**Text excerpt:**
I would suggest that maybe some bad experiences might create political will to at least forcibly slow the whole thing down some, but OpenAI already knows as much as the public is likely to learn, and is still doing this. And OpenAI isn't the only one. Given that, it's hard to hope the public's increased knowledge will actually cause it to restrain them from continuing to increase capability as fast as possible and give more access to outside resources as fast as possible.
It might even cause the public to underestimate the risks, if the public's experience is that the thing only caused, um, quantitative-rather-than-qualitative escalations of already increasing annoyances like privacy breaches, largely unnoticed corporate manipulation of the options available in commercial transactions, largely unnoticed personal manipulation, petty vandalism, not at all petty attacks on infrastructure, unpredictable warfare tactics, ransomware, huge emergent breakdowns of random systems affecting large numbers of people's lives, and the like. People are getting used to that kind of thing...
I doubt they do. And using the unqualified word "believe" implies a level of certainty that nobody probably has. I also doubt that their "beliefs" are directly and decisively responsible to their decisions. They are responding to their daily environments and incentives.
Anyway, regardless of what they believe or of what their decision making processes are, the bottom line is that they're not doing anything effective to assure good behavior in the things they're building. That's the central point here. Their motivations are mostly an irrelevant side issue, and only might really matter if understanding them provided a path to getting them to modify their actions... which is unlikely.

Dataset excerpts:
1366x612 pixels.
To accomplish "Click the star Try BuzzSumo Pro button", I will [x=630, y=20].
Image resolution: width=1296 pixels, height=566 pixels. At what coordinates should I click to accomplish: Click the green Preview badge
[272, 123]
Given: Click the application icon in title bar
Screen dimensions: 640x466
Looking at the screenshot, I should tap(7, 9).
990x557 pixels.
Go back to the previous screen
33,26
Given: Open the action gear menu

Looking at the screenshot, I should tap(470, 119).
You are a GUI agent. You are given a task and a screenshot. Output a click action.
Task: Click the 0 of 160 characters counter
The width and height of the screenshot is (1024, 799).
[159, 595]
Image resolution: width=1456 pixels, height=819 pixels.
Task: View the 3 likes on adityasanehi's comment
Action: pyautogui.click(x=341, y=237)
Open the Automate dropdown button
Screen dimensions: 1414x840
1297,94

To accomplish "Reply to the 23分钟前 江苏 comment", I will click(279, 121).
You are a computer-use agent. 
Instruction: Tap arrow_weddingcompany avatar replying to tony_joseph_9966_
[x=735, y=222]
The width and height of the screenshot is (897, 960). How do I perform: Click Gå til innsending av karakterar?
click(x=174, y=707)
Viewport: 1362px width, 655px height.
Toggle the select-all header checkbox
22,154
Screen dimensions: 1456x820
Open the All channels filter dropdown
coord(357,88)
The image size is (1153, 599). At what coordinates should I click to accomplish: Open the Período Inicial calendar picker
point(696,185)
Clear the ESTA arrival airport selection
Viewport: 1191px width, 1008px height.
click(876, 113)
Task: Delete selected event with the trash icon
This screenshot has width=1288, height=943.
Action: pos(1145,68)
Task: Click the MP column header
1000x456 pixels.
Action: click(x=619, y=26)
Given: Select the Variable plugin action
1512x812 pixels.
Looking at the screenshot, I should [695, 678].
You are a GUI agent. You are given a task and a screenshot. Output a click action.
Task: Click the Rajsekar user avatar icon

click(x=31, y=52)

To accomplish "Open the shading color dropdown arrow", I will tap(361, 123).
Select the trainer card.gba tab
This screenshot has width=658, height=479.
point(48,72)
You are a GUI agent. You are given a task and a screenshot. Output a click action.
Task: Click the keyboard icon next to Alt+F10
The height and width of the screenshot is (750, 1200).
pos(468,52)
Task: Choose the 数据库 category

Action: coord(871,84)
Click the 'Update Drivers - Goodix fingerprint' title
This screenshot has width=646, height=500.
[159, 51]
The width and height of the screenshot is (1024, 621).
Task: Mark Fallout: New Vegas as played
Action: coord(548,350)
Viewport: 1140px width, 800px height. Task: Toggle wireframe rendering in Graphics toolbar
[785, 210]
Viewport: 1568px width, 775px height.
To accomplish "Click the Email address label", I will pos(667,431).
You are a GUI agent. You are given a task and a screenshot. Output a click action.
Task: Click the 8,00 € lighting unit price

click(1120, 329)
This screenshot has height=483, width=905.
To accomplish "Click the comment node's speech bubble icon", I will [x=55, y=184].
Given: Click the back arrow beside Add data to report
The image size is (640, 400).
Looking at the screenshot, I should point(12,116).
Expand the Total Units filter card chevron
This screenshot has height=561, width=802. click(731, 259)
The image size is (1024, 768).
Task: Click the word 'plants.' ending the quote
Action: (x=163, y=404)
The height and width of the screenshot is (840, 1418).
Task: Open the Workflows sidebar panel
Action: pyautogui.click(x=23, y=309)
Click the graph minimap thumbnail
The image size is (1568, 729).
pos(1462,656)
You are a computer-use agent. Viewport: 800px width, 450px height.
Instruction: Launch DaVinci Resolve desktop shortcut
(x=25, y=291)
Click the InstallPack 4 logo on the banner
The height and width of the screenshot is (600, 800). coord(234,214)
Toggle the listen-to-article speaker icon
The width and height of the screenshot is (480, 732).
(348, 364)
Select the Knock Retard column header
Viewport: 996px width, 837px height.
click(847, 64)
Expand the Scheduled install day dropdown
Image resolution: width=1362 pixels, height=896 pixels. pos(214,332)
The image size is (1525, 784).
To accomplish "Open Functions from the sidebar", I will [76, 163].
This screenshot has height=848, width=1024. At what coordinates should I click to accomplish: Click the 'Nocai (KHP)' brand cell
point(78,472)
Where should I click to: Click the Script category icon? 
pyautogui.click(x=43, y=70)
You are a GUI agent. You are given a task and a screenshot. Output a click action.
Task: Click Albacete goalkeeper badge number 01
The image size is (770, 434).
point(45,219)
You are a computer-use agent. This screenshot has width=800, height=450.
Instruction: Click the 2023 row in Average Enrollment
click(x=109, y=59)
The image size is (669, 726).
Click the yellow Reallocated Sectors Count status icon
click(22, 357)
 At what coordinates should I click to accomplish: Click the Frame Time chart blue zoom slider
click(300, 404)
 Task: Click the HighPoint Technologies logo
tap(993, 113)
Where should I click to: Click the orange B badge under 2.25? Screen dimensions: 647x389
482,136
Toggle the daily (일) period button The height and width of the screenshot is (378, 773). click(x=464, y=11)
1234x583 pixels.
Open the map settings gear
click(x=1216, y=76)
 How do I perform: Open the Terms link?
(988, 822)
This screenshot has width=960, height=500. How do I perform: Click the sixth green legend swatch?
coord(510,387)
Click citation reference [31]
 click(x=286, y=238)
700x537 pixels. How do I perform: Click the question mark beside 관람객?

**Assigned task:**
Reproduce word for word the passage of the forum comment on AI risk between "It might even" and "environments and incentives.", inclusive.

**Your solution:**
It might even cause the public to underestimate the risks, if the public's experience is that the thing only caused, um, quantitative-rather-than-qualitative escalations of already increasing annoyances like privacy breaches, largely unnoticed corporate manipulation of the options available in commercial transactions, largely unnoticed personal manipulation, petty vandalism, not at all petty attacks on infrastructure, unpredictable warfare tactics, ransomware, huge emergent breakdowns of random systems affecting large numbers of people's lives, and the like. People are getting used to that kind of thing...
I doubt they do. And using the unqualified word "believe" implies a level of certainty that nobody probably has. I also doubt that their "beliefs" are directly and decisively responsible to their decisions. They are responding to their daily environments and incentives.